The deal would create a financial marriage between two powerful families in the world's biggest economies. Kushner Cos. declined to discuss details of the plan or name or name any potential investors or lenders, and a company spokesman, James Yolles, said that Jared Kushner sold his ownership stake in the building to family members to avoid conflicts of interest with his White House role.
“Kushner Companies has taken significant steps to avoid potential conflicts and will continue to do so," Yolles said in a written statement.
666 Ffth Avenue. (Credit: Source.)
When asked about the deal at a press conference, White House Press Secretary Sean Spicer said that Kushner "went through extraordinary lengths” to comply with conflict-of-interest rules.
Ethics experts argue, however, that Kushner has not done enough to comply with these rules.
"At the very least, this raises serious questions about the appearance of a conflict that arises from the possibility that the Kushners are getting a sweetheart deal," said Larry Noble, general counsel at the Campaign Legal Center. "A classic way you influence people is by financially helping their family."
News of the negotiations surfaced as President Trump prepares for his first meeting with Xi Jinping, the Chinese president, which will be held next month. Kushner himself played a part as a de facto envoy for the administration in planning the visit. As one of his father-in-law's closest advisers, Kushner will provide input on a wide range of issues affecting China, ranging from national security concerns and territorial disputes to trade matters and allegations of currency manipulation. The chairman of Anbang, Wu Xiaohui, dined with Kushner at the Waldorf Astoria hotel in November. (Wu is married to the granddaughter of Deng Xiaoping, China's former paramount leader, and has a business partnership with the son of a top army marshal. Anbang purchased the Waldorf Astoria in 2014.)

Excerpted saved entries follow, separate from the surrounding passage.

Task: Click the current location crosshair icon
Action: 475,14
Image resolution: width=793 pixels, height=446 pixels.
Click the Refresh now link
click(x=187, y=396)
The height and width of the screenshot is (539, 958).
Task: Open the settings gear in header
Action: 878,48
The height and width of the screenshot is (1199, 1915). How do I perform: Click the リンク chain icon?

Tim Ragones, an outside spokesman for the Chinese conglomerate, declined to comment on the deal terms but denied that the company's ownership structure, which promoted the federal government to halt acquisition of further assets, is unclear. “Anbang is a highly transparent company that operates in accordance to the standards of public companies and strictly abides by applicable regulatory requirements," he said.

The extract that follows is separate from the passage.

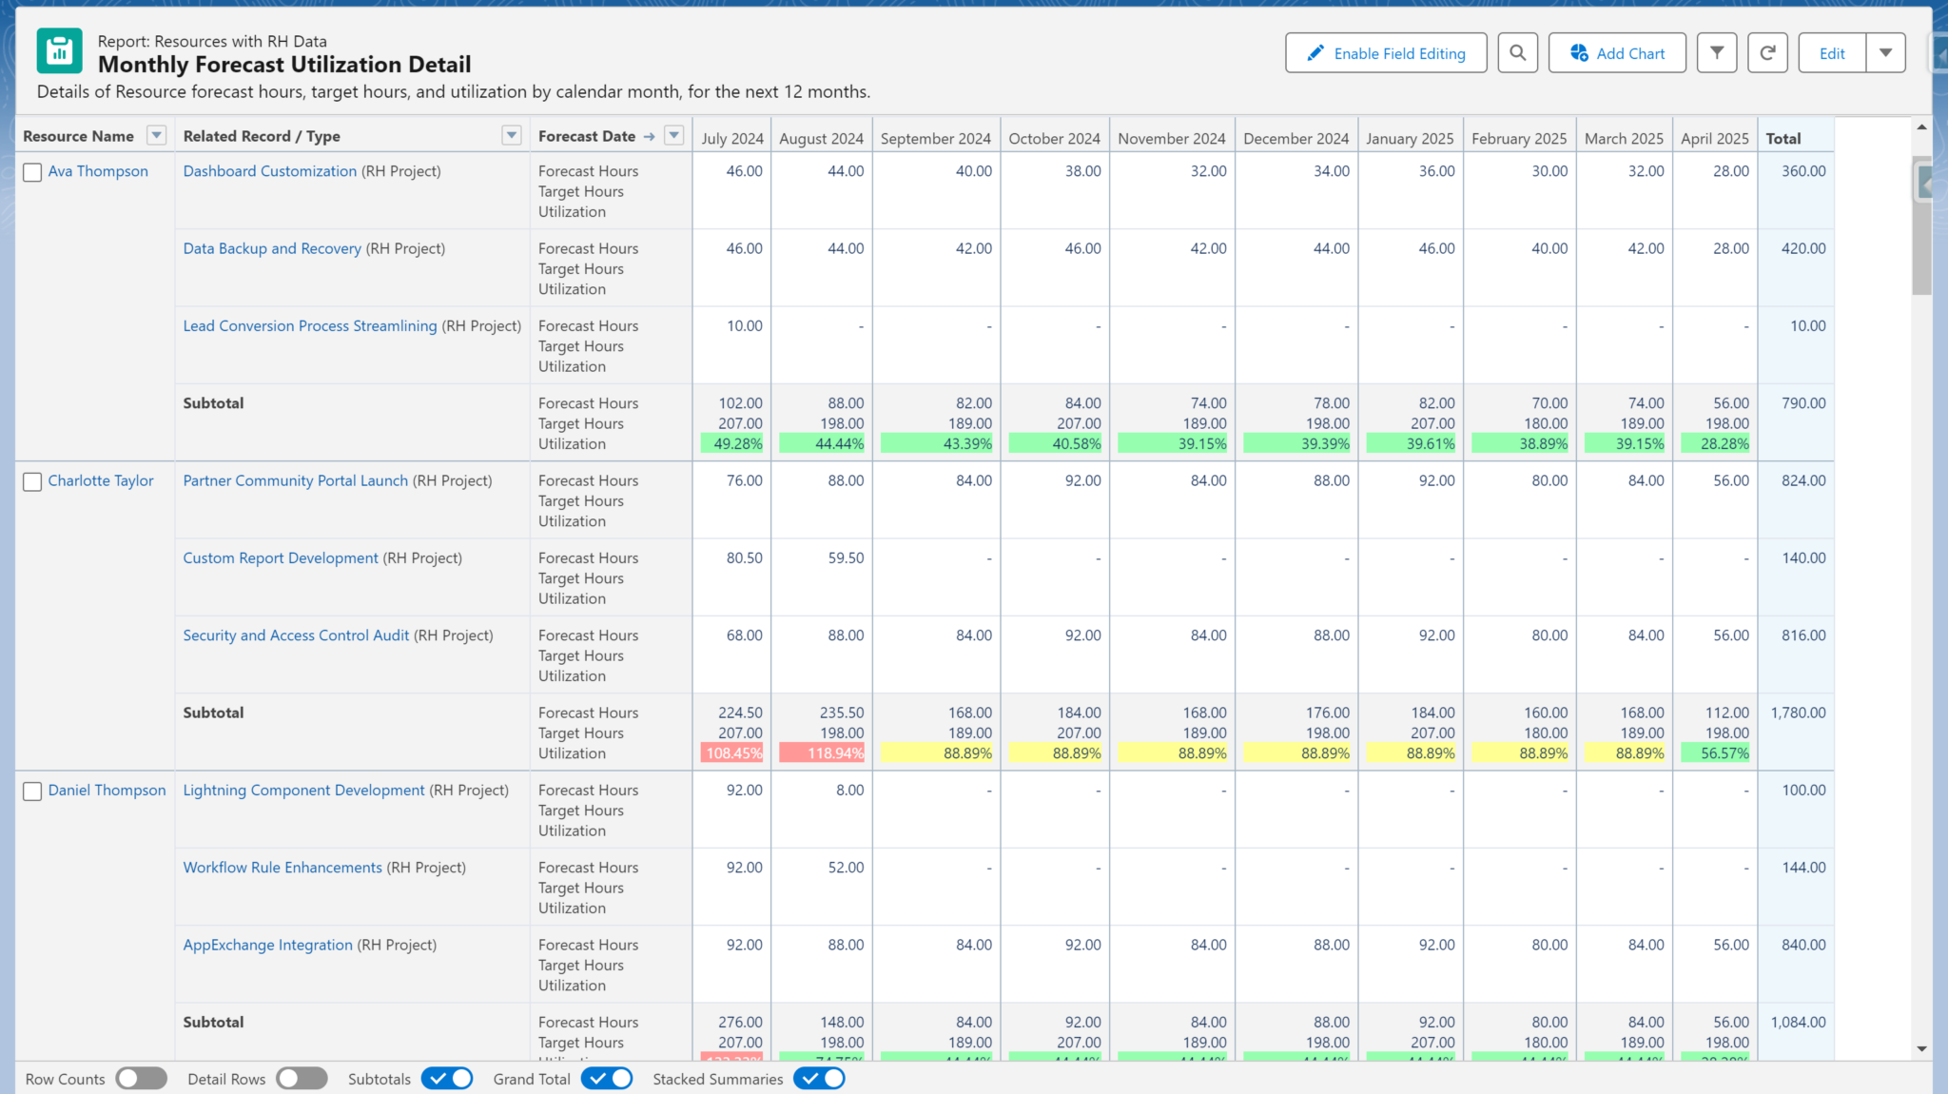
Task: Open the Resource Name column filter dropdown
Action: (x=156, y=135)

Chinese government records tell a different story. Anbang, which boasts almost $300 billion in assets, is owned by 39 companies, many of them shell companies that, when traced, lead to empty offices and government registration bureaus. At least 35 of these companies trace all or part of their ownership to relatives of Wu, to Deng's granddaughter or to Chen Xialou, the marshal's son.
Still, a spokesman for Anbang issued a statement insisting that there was no agreement and that “there is no investment from Anbang for this deal.”
The Kushners purchased 666 Fifth for $1.8 billion in January 2007 as part of a plan to reposition themselves as major Manhattan developers. The financial crisis upended these plans, and the family struggled to make its mortgage payments. The Kushners sold segments of the property to Vornado Realty Trust, which owns 49.5 percent of the building’s office space and a slice of the retail, and others. Vornado would have to be bought out for the deal to close. The plan also relies on EB-5, the government program which grants two-year visas and a path to permanent residency to foreigners who invest a minimum of $500,000 in projects that create jobs in economically distressed areas.